Sicurezza

Come scoprire le password più complicate

Violare i codici di accesso, anche i più complessi, non è poi così difficile grazie ad un software appena rilasciato. Come difendersi e scegliere la frase migliore

Credits: liako, Flickr

Se i ricercatori di sicurezza di mezzo mondo hanno sempre consigliato di utilizzare password lunghe e complesse un motivo ci sarà. Spesso i programmi utilizzati dagli hacker per cercare di scoprire, con esito positivo, le password dei più svariati servizi web, hanno un limite: possono lavorare solo su codici lunghi un determinato numero di caratteri digitati. Questo vuol dire che fino a ieri se avevamo una password di almeno 24 caratteri potevamo stare tranquilli, almeno più di quanto possiamo esserlo oggi.

Quello che cambia è che dal 26 agosto gli sviluppatori del software ocl-Hashcat-plus hanno inserito la possibilità di sfidare i codici di accesso fatti di ben 55 caratteri. Si tratta di un miglioramento che si presenta come conseguenza dell’uso di lunghe password e frasi per proteggere gli account e le attività online. La versione classica di Hashcat, uno dei programmi più utilizzati per attaccare i codici di accesso dei navigatori, poteva scovare un gran numero di hash crittografici (ovvero le password “mascherate”) ma solo se erano lunghe fino a 15 caratteri. C’è da dire che il programma ha da sempre supportato la possibilità di scoprire password più lunghe ma con tempi di lavorazione nettamente superiori. Per chi non vuole annoiarsi ore ed ore davanti ad una maschera DOS ecco allora l’aggiornamento alla versione 0.15 con le nuove note di rilascio .

E’ stata di gran lunga una delle caratteristiche più richieste – ha detto Jens Steube, capo sviluppatore di Hashcat abbiamo pensato a lungo se aggiungere o meno il nuovo supporto con la conseguente rimozione di alcune ottimizzazioni. Adesso il programma è più lento del 15% ma molto dipende dal processore, scheda grafica e tipo di attacco che si sta effettuando”. L’aggiornamento di ieri porta la possibilità di raggiungere fino agli otto miliardi di tentativi al secondo su un numero virtualmente illimitato di hash da compromettere.

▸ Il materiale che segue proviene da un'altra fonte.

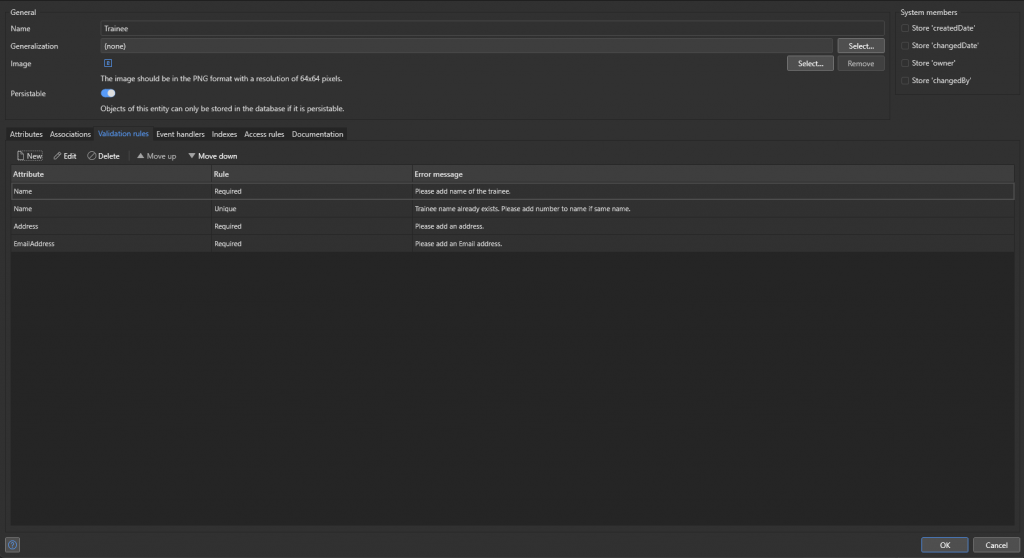The height and width of the screenshot is (558, 1024).
Task: Click the Edit pencil icon
Action: click(57, 156)
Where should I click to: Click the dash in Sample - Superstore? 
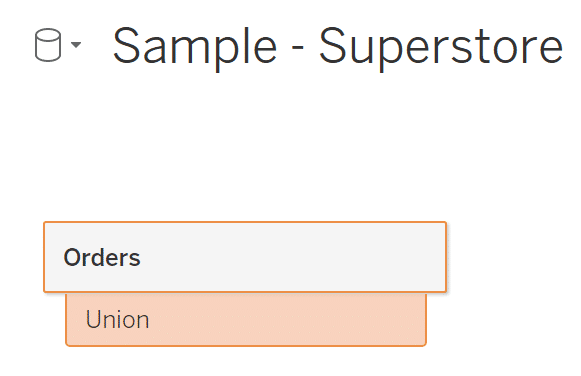(x=298, y=48)
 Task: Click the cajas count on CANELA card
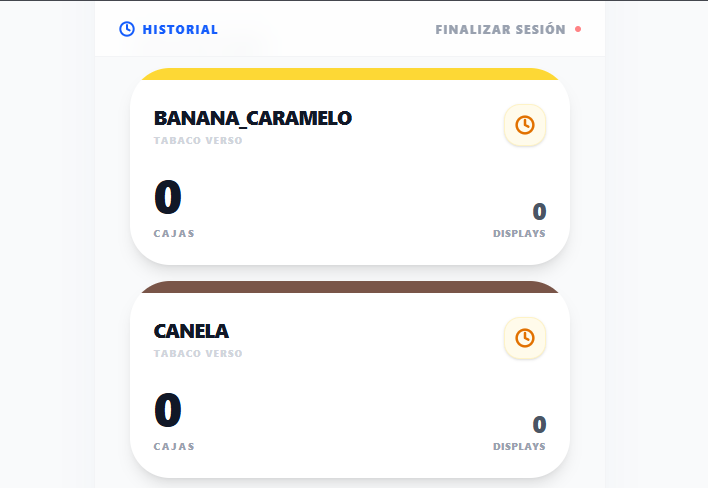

Non è una novità che molte persone si affidino oggi a password e passphrase più lunghe e complesse nella speranza di mantenere inalterato il vantaggio nei confronti degli hacker e delle loro tecniche. Dal canto loro gli smanettoni hanno risposto espandendo le fonti dalle quali i loro programmi possono attingere per scovare le password. Qualche tempo fa il ricercatore di sicurezza Ylannis Chrysanthou è riuscito a decifrare la password “Ph'nglui mglw'nafh Cthulhu R'lyeh wgah'nagl fhtagn1” grazie al fatto che fosse inserita in un articolo di Wikipedia con riferimento alla breve storia “The Call of Cthulhu” di H. P. Lovecraft.

Alla luce di quanto detto come ci si può difendere dai nuovi attacchi hacker? Non serve scegliere una password più lunga di 24 caratteri, visto che non sempre basta. Bisogna invece creare un mix di lettere (maiuscole e minuscole), numeri e caratteri speciali (punti esclamativi, interrogativi, ecc) e far si che la frase sia "unica" e non facilmente determinabile dalla vostra vita privata e spesso leggibile sui social network (per questo gli hacker utilizzano tecniche di social engineering per scovarle). 

Ricordiamo che l’utilizzo di tali software è indicato per i cosiddetti “pentester” o i responsabili di rete che vogliono controllare l’affidabilità delle password scelte dai dipendenti o della propria struttura organizzativa. I navigatori domestici non dovrebbero fare uso di simili tecnologie per non compromettere la propria fedina penale e gli account di amici, parenti e semplici sconosciuti.